Commonly used Inbuilt DQX validation function:
YAML-Driven Validation Rules
The framework dynamically defines validation criteria using a YAML configuration file.
The YAML file serves as the only source of truth in this architecture. Using built-in DQX functions for standard integrity and custom Python functions for specialised business logic and criticality as error or warning, each check is defined by a column name and a particular function. It will be pushed to the quarantine table rather than the gold layer if the criticality is Error. It will push to the gold layer and the quarantine table if the criticality is Warn to determine the nature of the alarm.
YAML example for the is_unique function with criticality as error:
transaction:
- name: transaction__id__unique
criticality: error
check:
function: is_unique
arguments:
columns:
- transaction_id
Criticality levels are used to classify validation rules:
- Error: Records are quarantined right away.
- Warning: Although records have been identified, processing may still proceed based on business needs.
Audit Logging & Quarantine Handling
To record execution statistics, the implementation keeps a special audit table.

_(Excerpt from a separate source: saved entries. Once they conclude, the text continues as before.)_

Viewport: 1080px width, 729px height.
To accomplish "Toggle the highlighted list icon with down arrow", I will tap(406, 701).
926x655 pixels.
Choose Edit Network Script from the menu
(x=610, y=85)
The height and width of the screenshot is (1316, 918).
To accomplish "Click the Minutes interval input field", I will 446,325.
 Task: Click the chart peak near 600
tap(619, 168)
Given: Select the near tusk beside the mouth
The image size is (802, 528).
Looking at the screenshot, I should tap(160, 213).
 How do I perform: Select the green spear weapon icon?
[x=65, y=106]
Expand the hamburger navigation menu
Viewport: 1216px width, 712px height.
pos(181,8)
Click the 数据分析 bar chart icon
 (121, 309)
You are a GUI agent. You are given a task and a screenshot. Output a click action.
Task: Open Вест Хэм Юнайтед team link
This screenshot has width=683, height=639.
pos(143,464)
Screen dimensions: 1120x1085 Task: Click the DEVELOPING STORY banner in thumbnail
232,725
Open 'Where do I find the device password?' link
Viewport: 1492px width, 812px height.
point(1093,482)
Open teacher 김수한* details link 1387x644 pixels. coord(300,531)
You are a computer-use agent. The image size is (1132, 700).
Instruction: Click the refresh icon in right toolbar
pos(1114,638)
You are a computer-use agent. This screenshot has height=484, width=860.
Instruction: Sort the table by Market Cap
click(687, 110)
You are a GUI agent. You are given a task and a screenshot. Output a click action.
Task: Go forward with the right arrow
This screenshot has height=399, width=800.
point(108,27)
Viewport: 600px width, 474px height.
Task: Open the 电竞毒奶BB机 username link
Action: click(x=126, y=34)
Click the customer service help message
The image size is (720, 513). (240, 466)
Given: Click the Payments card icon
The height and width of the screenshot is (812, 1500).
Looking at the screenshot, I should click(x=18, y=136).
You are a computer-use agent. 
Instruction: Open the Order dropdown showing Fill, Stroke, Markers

The metrics capture ensures full traceability by recording the run date, execution timestamp, and specific table name being processed. It monitors the data quality funnel by counting the total number of rows that have been verified, including those that have been successfully passed, those that have prompted warnings, and those that have been quarantined for further remediation.
Execution Workflow
To ensure that all processing is finished up to the Silver layer, the pipeline routine starts by accessing configuration files to construct dynamic schemas and catalogs. The system does thorough DQX checks on the Silver datasets after loading the YAML validation rules. While any unsuccessful entries are isolated in quarantine tables, verified data is then promoted to Gold tables. Audit metrics are recorded during this procedure to facilitate strong governance and ongoing oversight.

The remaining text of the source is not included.